Histoires personnelles transformées en pièces de théâtre : c’est le programme du Centre des Récits du Théâtre National de Strasbourg (TNS). Ce soir, la première de la saison, Valentina, est une création qui en fait partie.
Béatrice Dedieu et Fanny Mentré participent à recueillir paroles et témoignages pour le Centre des Récits du TNS. © Photo Eva Lelièvre
Ecouter les récits intimes, recueillir les paroles, traduire et retranscrire des vies : la directrice du TNS Caroline Guiela Nguyen a mis en place le Centre des Récits à l’automne 2023. Le projet du Théâtre National de Strasbourg (TNS), c’est prendre le réel et le transformer en imaginaire. Valentina, première pièce de la saison 2025-2026, provient de ce processus de création d’un genre unique.
« Petites histoires dans la grande »
« C’est quelque chose de tout à fait inédit dans les théâtres en France, ça n’existe pas ailleurs », explicitent Fanny Mentré et Béatrice Dedieu, du Centre des Récits. Mais comment cette structure fonctionne concrètement ? « On contacte des gens sur le territoire pour réaliser des entretiens. Ça devient une source d’inspiration, un matériau pour écrire de la fiction », précise Fanny Mentré. Cet outil de création a déjà donné naissance à sept spectacles inédits.
« On a créé un maillage sur le territoire, à Strasbourg et dans l’Eurométropole, complète Béatrice Dedieu. On y rencontre énormément de gens issus de pays étrangers. On donne à entendre des propos qui jusqu’alors étaient marginaux, méconnus ou minorisés. On fait attention aux petites histoires dans la grande »
Valentina, c’est précisément cela. L’histoire d’une petite fille roumaine de neuf ans qui devient l’interprète de sa mère, atteinte d’une maladie du cœur et qui ne comprend pas le français. Sa fille doit alors lui annoncer des diagnostics médicaux, et tente de les enjoliver. Vérité, langage, réalité : le spectacle interroge toutes ces notions. La pièce est interprétée par une majorité d’actrices et acteurs amateurs, membres de la communauté roumaine de Strasbourg. L’œuvre devient onirique, ornée de décors et de costumes enchanteurs. « Valentina prend les atours d’un conte qui, comme tel, mêle effroi et enchantement », s’enthousiasme Le Monde.
Des rencontres vivantes
Flora Nestour, membre du TNS travaillant également sur la pièce, décrit la recherche documentaire qui a nourri les récits. « On est beaucoup allés à l’hôpital : on a écouté les cardiologues, on a interviewé des psychiatres. C’est un dialogue avec la vie. » Mais au-delà de spécialistes, il a fallu partir à la rencontre des gens, et de leur histoire.

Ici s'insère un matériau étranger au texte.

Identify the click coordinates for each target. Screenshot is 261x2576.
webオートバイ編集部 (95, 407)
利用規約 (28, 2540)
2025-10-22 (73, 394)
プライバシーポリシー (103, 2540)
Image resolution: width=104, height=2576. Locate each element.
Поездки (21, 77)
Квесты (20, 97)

De l’église orthodoxe roumaine à l’université, en passant par des messages sur des groupes Whatsapp de communautés et une publication sur le site du théâtre, les membres du Centre des Récits ont multiplié les contacts. Puis un atelier de deux semaines a eu lieu au TNS, et toutes ces personnes ont pu narrer leur histoire.
Le théâtre a également fait appel à l'association Migration Santé Alsace. Fanny Mentré et Béatrice Dedieu évoquent les témoignages d’interprètes et d’enfants qui se sont retrouvés en situation de traducteurs pour leur famille et leurs amis. L’une d’elles, alors qu’elle était enfant, avait dû annoncer à sa mère qu'elle avait un cancer. Ces récits intimes dépassent les frontières : la pièce sera également jouée à Lyon, à Limoges, à Calais, mais aussi à Rome et Milan, en Espagne et en Allemagne. Une dimension européenne que l’on retrouve dans certains projets du TNS, qui souhaite créer un Centre européen des récits, « qui rassemblerait des récits pas seulement venus de France mais aussi d’autres pays », confie Fanny Mentré.